Someone else has probably suggested this, but I wonder if AMD didn't look at the Spectre/Meltdown stuff (and IIRC quite a few of the cloud processing setups disable multi-threading) and decide that pushing core counts would be especially beneficial at this time.
As for DX12, it'll take time as companies do new game engines that are built with it in mind (so that it won't take most developers that are using UE or Unity, etc, to implement it). That will probably start to happen this next go around. Doesn't the DX ray-tracing API that they're trying to push require DX12?
I think the biggest issue is that DX12/Vulkan got announced pretty early into this current console generation, and even though their hardware supports it decently well, it wasn't ready soon enough for the major game engines of this gen to be developed with it in mind. They could patch it in but it was never going to usurp DX11 that quickly (which DX11 seems to have taken DX9's place as this weirdly dominant DX version for whatever reason).

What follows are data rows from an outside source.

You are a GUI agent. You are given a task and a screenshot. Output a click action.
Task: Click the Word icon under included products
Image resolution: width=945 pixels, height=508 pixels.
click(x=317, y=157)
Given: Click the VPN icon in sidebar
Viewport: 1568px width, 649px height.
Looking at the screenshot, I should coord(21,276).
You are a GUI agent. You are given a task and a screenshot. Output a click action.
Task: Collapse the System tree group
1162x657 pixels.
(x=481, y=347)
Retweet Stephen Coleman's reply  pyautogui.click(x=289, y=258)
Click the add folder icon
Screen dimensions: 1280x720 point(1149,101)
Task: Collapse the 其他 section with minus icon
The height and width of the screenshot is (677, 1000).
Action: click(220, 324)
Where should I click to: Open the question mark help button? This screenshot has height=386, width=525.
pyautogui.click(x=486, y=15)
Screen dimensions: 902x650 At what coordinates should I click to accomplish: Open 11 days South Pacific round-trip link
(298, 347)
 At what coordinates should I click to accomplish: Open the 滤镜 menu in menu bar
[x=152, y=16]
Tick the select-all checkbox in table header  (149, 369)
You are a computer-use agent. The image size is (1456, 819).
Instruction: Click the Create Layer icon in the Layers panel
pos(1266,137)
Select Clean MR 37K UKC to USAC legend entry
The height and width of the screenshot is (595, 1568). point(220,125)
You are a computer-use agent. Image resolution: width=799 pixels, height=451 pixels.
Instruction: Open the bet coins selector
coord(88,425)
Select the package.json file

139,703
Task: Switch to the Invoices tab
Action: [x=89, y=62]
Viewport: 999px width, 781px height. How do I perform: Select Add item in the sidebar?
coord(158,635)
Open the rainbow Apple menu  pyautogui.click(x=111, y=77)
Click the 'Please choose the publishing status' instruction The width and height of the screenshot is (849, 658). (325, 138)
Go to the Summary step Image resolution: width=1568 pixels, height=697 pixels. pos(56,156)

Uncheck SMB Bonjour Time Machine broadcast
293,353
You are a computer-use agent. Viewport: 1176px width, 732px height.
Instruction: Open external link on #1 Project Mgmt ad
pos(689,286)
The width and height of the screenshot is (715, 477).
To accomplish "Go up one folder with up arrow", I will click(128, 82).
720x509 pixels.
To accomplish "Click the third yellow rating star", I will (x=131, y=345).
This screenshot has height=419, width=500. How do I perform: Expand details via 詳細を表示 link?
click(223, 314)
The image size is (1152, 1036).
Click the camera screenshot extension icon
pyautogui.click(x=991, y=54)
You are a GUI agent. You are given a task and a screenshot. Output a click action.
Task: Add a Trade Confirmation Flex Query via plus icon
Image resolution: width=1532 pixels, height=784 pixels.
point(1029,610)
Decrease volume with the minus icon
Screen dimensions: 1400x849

I think that's why Microsoft added that DX draw call handler to the GPU in Scorpio, as they knew developers just weren't going do the extra work yet and so it was a way to ease that issue. Plus it has benefits for older games as well (wonder if it might have been necessary in order to do the 4K or higher framerate 1080p rendering on Scorpio of older games as they did their backwards compatibility push).
What would be really interesting is if the next gen engines better utilizing DX12/Vulkan, might actually enable ports of games using them to run better on the current gen than the current gen engines do, making them viable longer. Which for Sony and Microsofts sake, I hope they try and push utilizing the extra CPU grunt the next gen will bring to push for better game AI and physics.